Task prompt: Set down exactly the lines of the listing below that begin at the one containing "Decrease quantity with the minus button" and end at the last line, both included.

Start of Block

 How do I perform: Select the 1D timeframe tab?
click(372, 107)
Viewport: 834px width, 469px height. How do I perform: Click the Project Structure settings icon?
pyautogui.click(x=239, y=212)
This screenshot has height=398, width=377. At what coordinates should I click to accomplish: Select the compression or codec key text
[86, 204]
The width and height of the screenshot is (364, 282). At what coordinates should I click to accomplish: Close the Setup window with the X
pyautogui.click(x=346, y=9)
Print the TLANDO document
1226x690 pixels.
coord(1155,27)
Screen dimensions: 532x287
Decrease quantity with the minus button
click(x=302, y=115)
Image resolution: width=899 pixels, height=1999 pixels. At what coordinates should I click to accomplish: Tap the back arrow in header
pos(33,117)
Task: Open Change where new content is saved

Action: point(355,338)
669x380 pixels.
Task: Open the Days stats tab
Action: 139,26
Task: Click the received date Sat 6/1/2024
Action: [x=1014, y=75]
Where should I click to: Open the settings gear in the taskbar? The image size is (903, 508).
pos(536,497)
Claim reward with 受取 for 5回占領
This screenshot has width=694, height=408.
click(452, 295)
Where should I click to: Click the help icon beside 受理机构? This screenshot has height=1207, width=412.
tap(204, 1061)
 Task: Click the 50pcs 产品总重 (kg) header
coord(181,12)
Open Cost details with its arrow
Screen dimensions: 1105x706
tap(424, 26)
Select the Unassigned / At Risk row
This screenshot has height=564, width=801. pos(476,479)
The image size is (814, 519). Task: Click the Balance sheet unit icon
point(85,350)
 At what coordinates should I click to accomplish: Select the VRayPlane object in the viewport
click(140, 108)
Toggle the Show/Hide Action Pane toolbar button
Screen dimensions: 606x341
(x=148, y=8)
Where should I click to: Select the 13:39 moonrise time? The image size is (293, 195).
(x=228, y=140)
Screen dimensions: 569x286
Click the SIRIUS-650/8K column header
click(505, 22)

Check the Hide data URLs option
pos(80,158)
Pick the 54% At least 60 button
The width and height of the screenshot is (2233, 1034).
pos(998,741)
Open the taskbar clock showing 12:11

End of Block

Result:
Decrease quantity with the minus button
click(x=302, y=115)
Image resolution: width=899 pixels, height=1999 pixels. At what coordinates should I click to accomplish: Tap the back arrow in header
pos(33,117)
Task: Open Change where new content is saved

Action: point(355,338)
669x380 pixels.
Task: Open the Days stats tab
Action: 139,26
Task: Click the received date Sat 6/1/2024
Action: [x=1014, y=75]
Where should I click to: Open the settings gear in the taskbar? The image size is (903, 508).
pos(536,497)
Claim reward with 受取 for 5回占領
This screenshot has width=694, height=408.
click(452, 295)
Where should I click to: Click the help icon beside 受理机构? This screenshot has height=1207, width=412.
tap(204, 1061)
 Task: Click the 50pcs 产品总重 (kg) header
coord(181,12)
Open Cost details with its arrow
Screen dimensions: 1105x706
tap(424, 26)
Select the Unassigned / At Risk row
This screenshot has height=564, width=801. pos(476,479)
The image size is (814, 519). Task: Click the Balance sheet unit icon
point(85,350)
 At what coordinates should I click to accomplish: Select the VRayPlane object in the viewport
click(140, 108)
Toggle the Show/Hide Action Pane toolbar button
Screen dimensions: 606x341
(x=148, y=8)
Where should I click to: Select the 13:39 moonrise time? The image size is (293, 195).
(x=228, y=140)
Screen dimensions: 569x286
Click the SIRIUS-650/8K column header
click(505, 22)

Check the Hide data URLs option
pos(80,158)
Pick the 54% At least 60 button
The width and height of the screenshot is (2233, 1034).
pos(998,741)
Open the taskbar clock showing 12:11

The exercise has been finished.